▸ EXCERPT TO READ:
How long would it take to travel to the nearest star?

Proxima Centauri, is our nearest star, about 4 light years away.

A light year is the distance light travels in one year, or 9,460,730,472,581 kilometers. That’s 9.46 trillion kilometers, or about 5.88 trillion miles.

The fastest space ship we ever built was the Juno spacecraft, which in 2016 broke all speed records in space with a gravity assisted acceleration up to 164,700 mph.

The problem with going much faster than that is General Relativity and propulsion. Even with all the fuel in the solar system, it would still take an infinite amount of fuel to approach the speed of light. There’s no warp speed or aliens that have somehow “broken” the laws of physics. You can’t approach the speed of light.

If, however, you could go, say 40 times faster than Juno (there’s no existing technology that would come anywhere near this speed), you’d be going about 6.58 million miles an hour. That’s a hypothetical but impossible speed by either humans or space faring aliens, but none the less, for the sake of argument, let’s say you could go that fast.

▸ INFORMATION PROVIDED:
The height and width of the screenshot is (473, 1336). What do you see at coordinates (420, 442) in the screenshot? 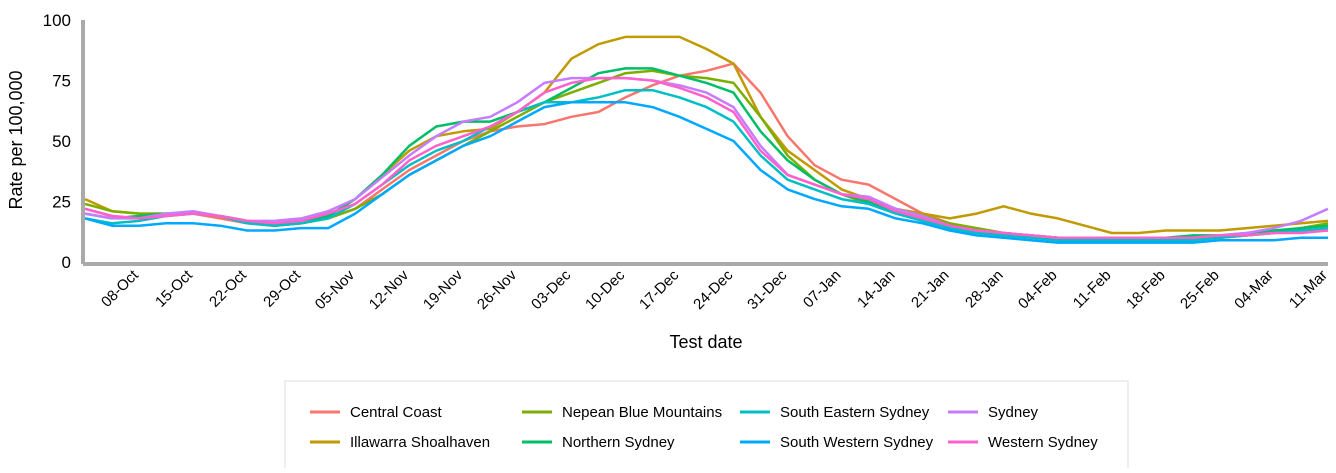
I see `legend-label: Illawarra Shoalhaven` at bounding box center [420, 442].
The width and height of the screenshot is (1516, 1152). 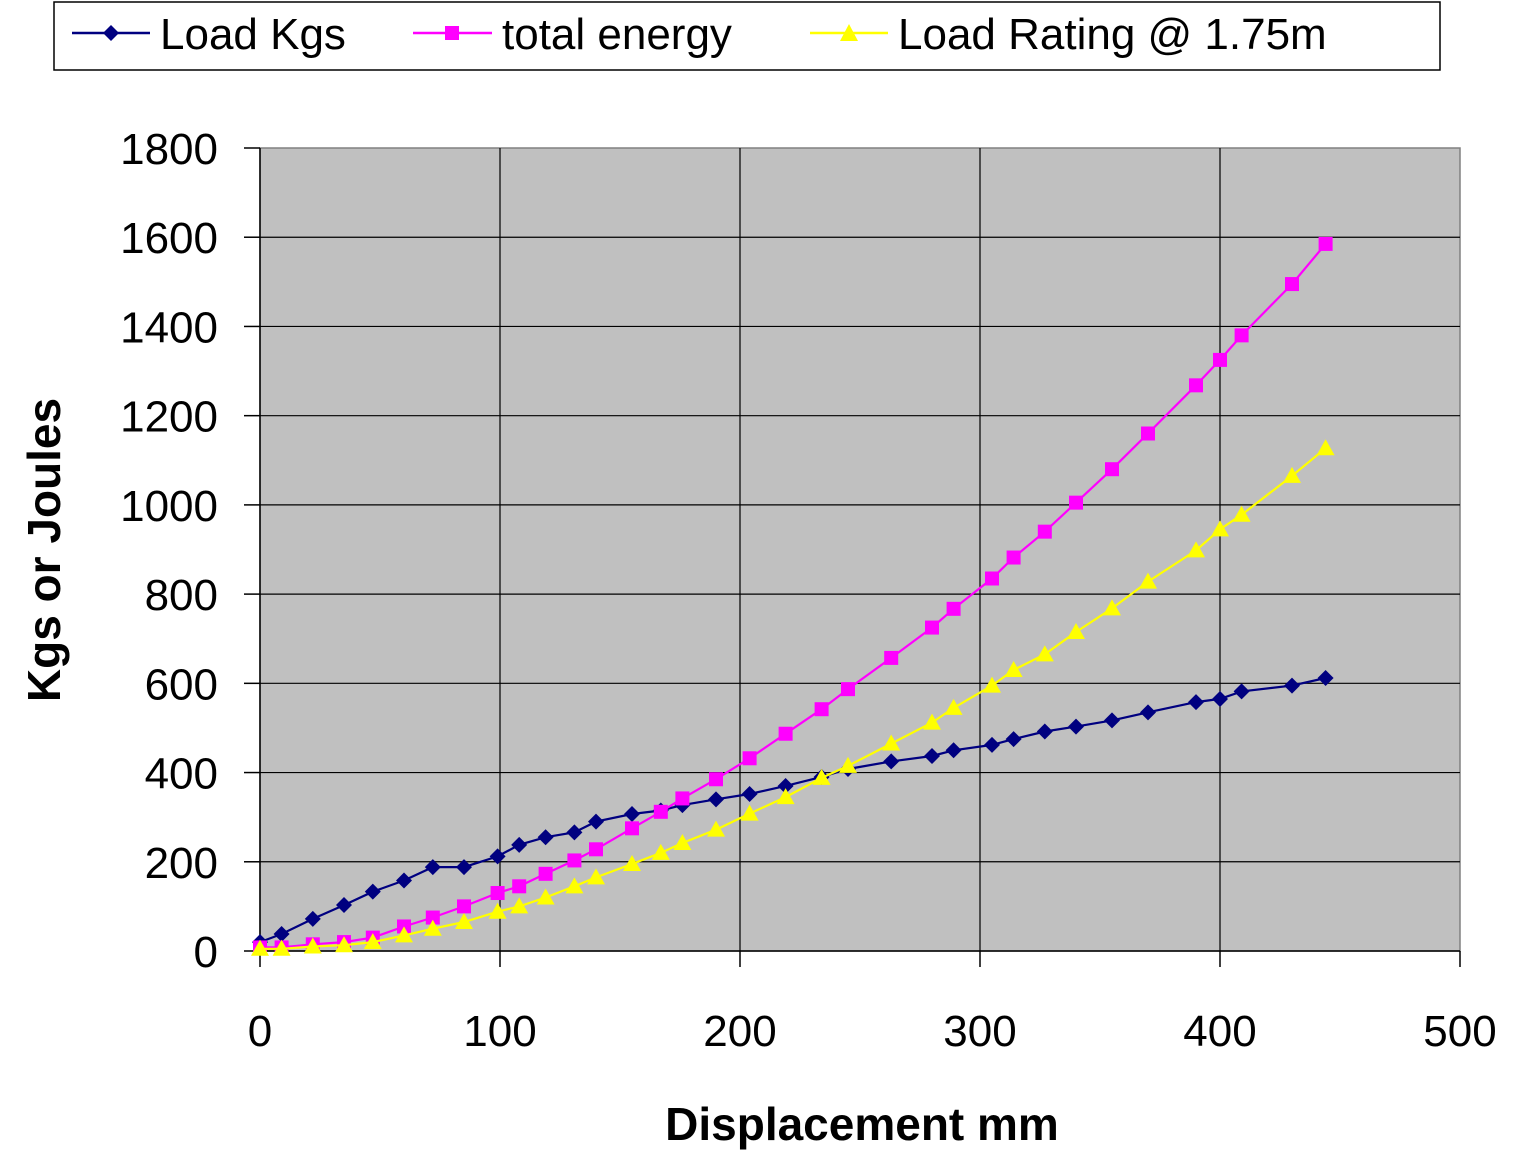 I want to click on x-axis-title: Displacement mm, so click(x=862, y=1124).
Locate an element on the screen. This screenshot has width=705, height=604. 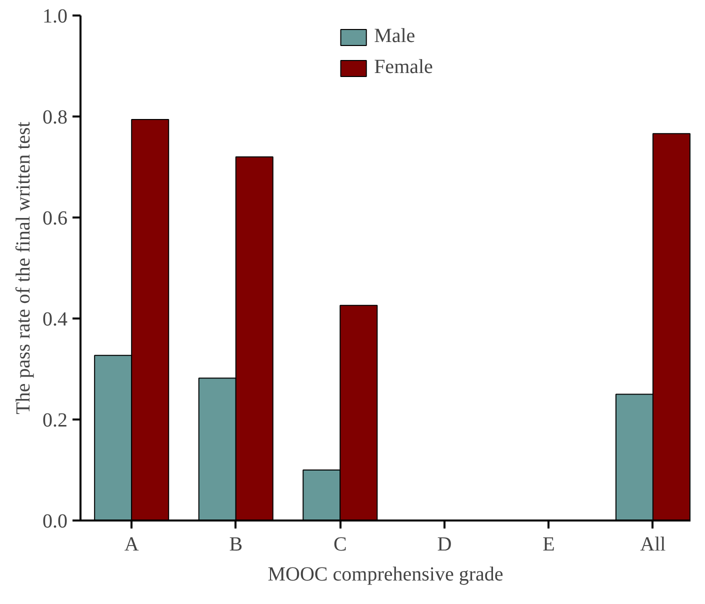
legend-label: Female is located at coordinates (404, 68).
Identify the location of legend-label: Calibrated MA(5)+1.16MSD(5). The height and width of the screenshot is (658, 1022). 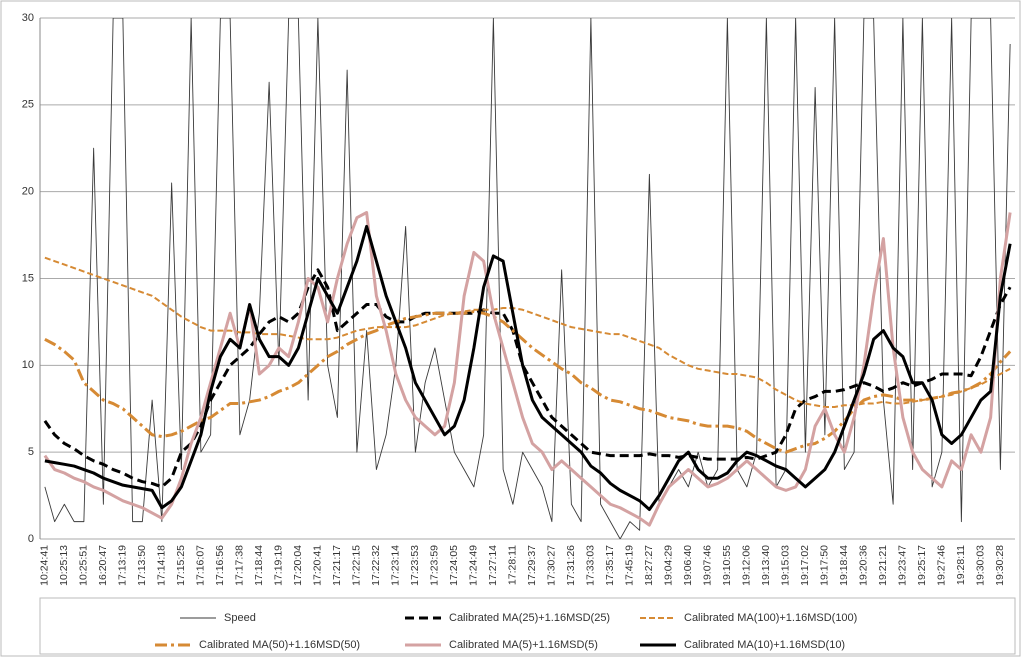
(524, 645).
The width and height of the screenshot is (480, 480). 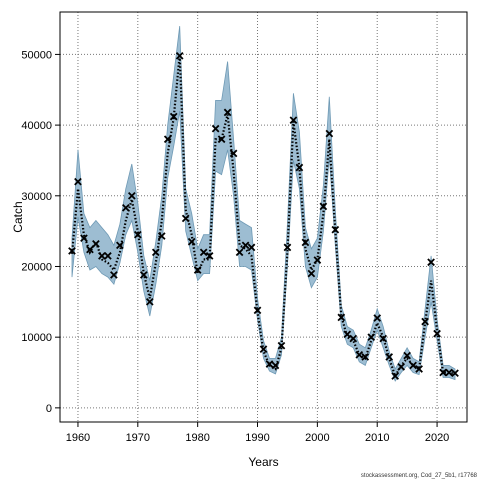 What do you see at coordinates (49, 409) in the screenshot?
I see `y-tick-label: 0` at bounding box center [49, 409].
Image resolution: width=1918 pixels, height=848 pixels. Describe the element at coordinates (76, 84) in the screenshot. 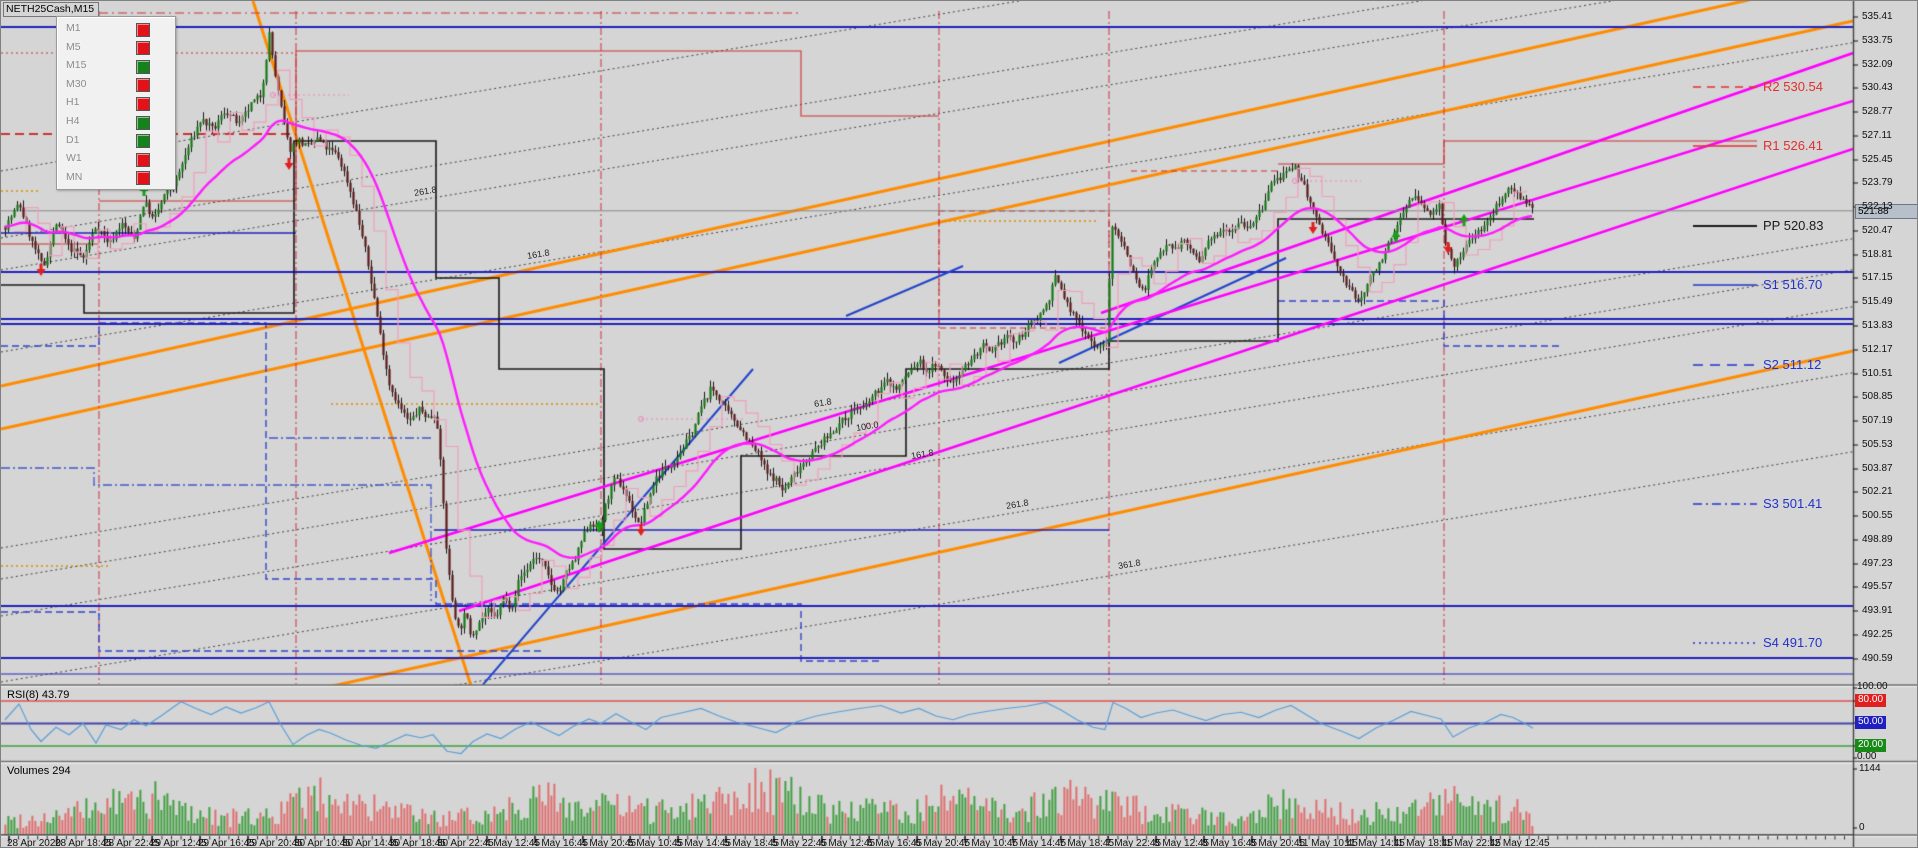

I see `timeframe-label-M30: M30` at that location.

▸ APPLY WHAT YOU READ:
- a) From the nearest-star passage, return the portion that starts at the words "The fastest space" and ends after the words "acceleration up to 164,700 mph.".
- b) Answer these from the nearest-star passage:
(i) About how far away is Proxima Centauri?
(ii) What spacecraft is named as the fastest ever built, and what top speed did it reach?
(iii) About how many miles is one light year?

▸ TASK-BY-TASK SOLUTIONS:
- a)
The fastest space ship we ever built was the Juno spacecraft, which in 2016 broke all speed records in space with a gravity assisted acceleration up to 164,700 mph.

- b)
(i) About 4 light years
(ii) The Juno spacecraft, 164,700 mph
(iii) About 5.88 trillion miles